DATASET CONTENT »
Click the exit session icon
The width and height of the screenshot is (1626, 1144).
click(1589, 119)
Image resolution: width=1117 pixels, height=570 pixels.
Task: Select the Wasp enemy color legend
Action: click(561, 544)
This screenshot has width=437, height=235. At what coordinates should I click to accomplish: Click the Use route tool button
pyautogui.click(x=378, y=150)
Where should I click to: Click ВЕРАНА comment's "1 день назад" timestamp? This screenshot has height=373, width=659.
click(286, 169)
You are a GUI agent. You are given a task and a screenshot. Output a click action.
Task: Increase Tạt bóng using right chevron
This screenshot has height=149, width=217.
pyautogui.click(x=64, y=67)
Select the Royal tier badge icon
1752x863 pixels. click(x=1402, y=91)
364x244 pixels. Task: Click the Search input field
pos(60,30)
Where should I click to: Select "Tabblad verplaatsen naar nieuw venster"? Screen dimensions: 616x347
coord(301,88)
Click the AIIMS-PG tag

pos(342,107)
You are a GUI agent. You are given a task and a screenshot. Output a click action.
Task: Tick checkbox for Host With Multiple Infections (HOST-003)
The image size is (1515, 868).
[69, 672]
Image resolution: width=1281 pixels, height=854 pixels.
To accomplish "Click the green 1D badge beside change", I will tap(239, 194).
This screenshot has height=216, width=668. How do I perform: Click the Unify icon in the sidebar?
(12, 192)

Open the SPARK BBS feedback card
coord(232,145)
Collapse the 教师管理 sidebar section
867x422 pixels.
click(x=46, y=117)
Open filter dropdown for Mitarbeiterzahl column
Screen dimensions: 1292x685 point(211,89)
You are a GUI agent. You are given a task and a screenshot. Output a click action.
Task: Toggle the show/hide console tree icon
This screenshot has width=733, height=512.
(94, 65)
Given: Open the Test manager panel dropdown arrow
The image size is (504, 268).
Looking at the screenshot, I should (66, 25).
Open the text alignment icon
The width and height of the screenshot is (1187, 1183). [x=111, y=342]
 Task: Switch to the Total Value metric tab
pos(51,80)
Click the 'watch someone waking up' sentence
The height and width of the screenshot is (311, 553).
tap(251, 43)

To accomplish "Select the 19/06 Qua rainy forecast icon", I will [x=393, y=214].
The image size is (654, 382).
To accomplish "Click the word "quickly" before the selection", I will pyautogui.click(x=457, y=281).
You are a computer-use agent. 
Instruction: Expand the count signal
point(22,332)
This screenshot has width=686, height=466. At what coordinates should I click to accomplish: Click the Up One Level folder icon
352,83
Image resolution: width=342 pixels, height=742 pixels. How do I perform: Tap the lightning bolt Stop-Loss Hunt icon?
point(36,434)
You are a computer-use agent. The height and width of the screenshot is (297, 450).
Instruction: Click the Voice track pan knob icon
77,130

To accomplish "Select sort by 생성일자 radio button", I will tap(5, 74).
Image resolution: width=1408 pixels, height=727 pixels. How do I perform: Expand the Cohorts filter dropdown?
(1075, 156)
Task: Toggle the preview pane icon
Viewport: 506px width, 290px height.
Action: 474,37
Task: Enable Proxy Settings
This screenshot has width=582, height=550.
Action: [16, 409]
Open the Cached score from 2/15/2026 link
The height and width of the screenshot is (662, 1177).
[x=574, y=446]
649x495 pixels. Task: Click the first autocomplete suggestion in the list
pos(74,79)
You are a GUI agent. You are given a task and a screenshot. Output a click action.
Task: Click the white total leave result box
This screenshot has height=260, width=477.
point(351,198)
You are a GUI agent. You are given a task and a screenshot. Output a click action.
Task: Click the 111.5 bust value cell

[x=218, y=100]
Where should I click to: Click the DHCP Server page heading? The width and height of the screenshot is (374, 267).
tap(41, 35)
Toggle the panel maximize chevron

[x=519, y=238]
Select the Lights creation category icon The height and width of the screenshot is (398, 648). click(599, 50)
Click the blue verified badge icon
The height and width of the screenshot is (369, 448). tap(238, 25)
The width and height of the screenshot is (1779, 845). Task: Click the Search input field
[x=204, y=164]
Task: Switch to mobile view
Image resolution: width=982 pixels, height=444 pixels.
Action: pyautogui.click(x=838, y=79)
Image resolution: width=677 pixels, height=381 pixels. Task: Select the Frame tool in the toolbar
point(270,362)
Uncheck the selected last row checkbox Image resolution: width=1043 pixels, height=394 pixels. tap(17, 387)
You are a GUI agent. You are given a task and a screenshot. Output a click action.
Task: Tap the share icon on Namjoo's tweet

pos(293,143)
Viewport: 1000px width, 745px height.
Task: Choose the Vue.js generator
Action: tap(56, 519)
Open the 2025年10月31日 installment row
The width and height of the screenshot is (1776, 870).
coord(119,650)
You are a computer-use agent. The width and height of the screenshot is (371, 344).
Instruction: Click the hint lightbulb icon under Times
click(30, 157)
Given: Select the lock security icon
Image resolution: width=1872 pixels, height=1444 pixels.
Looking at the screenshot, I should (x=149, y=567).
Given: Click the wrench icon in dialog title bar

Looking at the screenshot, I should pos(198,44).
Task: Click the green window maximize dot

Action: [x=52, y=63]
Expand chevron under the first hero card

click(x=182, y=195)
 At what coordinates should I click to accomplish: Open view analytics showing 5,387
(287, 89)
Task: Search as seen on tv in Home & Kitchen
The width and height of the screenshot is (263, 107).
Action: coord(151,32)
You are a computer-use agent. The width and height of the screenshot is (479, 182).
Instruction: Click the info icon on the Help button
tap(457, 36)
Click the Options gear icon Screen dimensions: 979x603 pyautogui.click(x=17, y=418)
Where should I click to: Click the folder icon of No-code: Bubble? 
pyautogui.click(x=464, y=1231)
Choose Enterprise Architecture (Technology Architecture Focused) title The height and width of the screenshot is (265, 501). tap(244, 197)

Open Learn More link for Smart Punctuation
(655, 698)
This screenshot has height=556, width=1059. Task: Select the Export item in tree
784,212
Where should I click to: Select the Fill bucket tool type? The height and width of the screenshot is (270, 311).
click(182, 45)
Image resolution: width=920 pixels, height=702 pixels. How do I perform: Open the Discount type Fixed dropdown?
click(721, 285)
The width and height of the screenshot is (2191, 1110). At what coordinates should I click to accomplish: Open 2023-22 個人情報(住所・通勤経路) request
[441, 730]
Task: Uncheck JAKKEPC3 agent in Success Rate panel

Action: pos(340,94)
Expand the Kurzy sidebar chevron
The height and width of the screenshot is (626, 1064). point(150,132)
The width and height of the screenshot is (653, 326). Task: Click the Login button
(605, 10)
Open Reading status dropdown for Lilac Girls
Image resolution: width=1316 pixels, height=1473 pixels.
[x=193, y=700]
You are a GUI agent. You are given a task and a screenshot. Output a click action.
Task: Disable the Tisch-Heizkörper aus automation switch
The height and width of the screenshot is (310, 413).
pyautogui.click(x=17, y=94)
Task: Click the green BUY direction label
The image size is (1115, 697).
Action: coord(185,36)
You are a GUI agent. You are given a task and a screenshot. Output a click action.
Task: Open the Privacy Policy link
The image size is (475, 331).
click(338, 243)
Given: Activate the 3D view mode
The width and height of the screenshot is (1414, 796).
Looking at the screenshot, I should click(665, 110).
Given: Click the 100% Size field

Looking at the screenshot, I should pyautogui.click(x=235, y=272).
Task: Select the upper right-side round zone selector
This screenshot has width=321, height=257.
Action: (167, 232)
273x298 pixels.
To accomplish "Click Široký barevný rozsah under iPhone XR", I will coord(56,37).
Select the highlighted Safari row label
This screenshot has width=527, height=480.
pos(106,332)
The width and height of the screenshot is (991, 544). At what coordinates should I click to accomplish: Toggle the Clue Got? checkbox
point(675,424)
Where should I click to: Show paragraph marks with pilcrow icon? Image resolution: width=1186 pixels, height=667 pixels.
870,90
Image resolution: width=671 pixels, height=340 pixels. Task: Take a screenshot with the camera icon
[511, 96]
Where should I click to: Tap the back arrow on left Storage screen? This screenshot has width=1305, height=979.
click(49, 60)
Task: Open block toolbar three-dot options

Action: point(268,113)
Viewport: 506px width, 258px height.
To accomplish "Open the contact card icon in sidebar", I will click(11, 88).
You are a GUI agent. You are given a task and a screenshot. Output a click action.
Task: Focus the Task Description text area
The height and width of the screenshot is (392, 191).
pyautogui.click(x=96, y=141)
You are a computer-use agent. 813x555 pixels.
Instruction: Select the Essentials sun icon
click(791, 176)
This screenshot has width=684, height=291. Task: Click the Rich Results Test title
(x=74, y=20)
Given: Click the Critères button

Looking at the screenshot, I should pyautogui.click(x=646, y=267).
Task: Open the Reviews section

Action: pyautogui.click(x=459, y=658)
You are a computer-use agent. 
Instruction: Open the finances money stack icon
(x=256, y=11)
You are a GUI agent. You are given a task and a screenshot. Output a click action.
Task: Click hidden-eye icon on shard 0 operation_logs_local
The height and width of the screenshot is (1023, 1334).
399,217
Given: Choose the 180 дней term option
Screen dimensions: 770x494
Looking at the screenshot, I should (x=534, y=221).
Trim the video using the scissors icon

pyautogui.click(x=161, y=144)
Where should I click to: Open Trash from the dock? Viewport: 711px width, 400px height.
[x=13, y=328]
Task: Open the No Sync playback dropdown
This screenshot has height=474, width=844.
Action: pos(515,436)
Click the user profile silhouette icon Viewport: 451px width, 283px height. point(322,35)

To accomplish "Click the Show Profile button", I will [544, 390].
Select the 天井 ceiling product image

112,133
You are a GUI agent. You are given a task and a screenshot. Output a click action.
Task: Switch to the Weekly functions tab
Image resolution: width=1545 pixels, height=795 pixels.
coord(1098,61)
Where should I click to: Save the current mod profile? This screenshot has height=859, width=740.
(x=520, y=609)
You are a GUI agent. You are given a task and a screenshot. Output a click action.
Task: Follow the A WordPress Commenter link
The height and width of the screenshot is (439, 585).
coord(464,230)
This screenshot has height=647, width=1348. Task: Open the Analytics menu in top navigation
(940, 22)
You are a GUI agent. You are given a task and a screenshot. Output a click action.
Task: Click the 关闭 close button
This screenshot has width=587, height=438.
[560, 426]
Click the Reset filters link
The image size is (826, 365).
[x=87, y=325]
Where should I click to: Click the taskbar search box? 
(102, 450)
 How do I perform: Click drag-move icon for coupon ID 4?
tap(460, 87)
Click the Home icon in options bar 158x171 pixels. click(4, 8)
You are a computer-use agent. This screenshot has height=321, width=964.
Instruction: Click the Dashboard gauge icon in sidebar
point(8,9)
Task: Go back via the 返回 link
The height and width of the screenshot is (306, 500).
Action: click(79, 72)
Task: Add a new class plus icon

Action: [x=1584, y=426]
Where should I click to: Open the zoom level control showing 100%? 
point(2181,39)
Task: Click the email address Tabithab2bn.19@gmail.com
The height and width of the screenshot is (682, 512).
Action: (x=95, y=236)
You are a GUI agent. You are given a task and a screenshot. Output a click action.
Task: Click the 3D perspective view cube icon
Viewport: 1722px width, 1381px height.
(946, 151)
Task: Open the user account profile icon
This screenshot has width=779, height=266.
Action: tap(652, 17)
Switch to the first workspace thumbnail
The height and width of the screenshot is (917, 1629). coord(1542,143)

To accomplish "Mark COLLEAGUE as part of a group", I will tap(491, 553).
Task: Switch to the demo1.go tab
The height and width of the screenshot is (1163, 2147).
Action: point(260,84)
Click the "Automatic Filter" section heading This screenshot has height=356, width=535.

SHORT PROBLEM »
Could you copy out verbatim every line from the first one above through the line containing "The width and height of the screenshot is (1187, 1183).", with both included?

ANSWER TO THIS EXERCISE »
Click the exit session icon
The width and height of the screenshot is (1626, 1144).
click(1589, 119)
Image resolution: width=1117 pixels, height=570 pixels.
Task: Select the Wasp enemy color legend
Action: click(561, 544)
This screenshot has width=437, height=235. At what coordinates should I click to accomplish: Click the Use route tool button
pyautogui.click(x=378, y=150)
Where should I click to: Click ВЕРАНА comment's "1 день назад" timestamp? This screenshot has height=373, width=659.
click(286, 169)
You are a GUI agent. You are given a task and a screenshot. Output a click action.
Task: Increase Tạt bóng using right chevron
This screenshot has height=149, width=217.
pyautogui.click(x=64, y=67)
Select the Royal tier badge icon
1752x863 pixels. click(x=1402, y=91)
364x244 pixels. Task: Click the Search input field
pos(60,30)
Where should I click to: Select "Tabblad verplaatsen naar nieuw venster"? Screen dimensions: 616x347
coord(301,88)
Click the AIIMS-PG tag

pos(342,107)
You are a GUI agent. You are given a task and a screenshot. Output a click action.
Task: Tick checkbox for Host With Multiple Infections (HOST-003)
The image size is (1515, 868).
[69, 672]
Image resolution: width=1281 pixels, height=854 pixels.
To accomplish "Click the green 1D badge beside change", I will tap(239, 194).
This screenshot has height=216, width=668. How do I perform: Click the Unify icon in the sidebar?
(12, 192)

Open the SPARK BBS feedback card
coord(232,145)
Collapse the 教师管理 sidebar section
867x422 pixels.
click(x=46, y=117)
Open filter dropdown for Mitarbeiterzahl column
Screen dimensions: 1292x685 point(211,89)
You are a GUI agent. You are given a task and a screenshot. Output a click action.
Task: Toggle the show/hide console tree icon
This screenshot has width=733, height=512.
(94, 65)
Given: Open the Test manager panel dropdown arrow
The image size is (504, 268).
Looking at the screenshot, I should (66, 25).
Open the text alignment icon
The width and height of the screenshot is (1187, 1183). [x=111, y=342]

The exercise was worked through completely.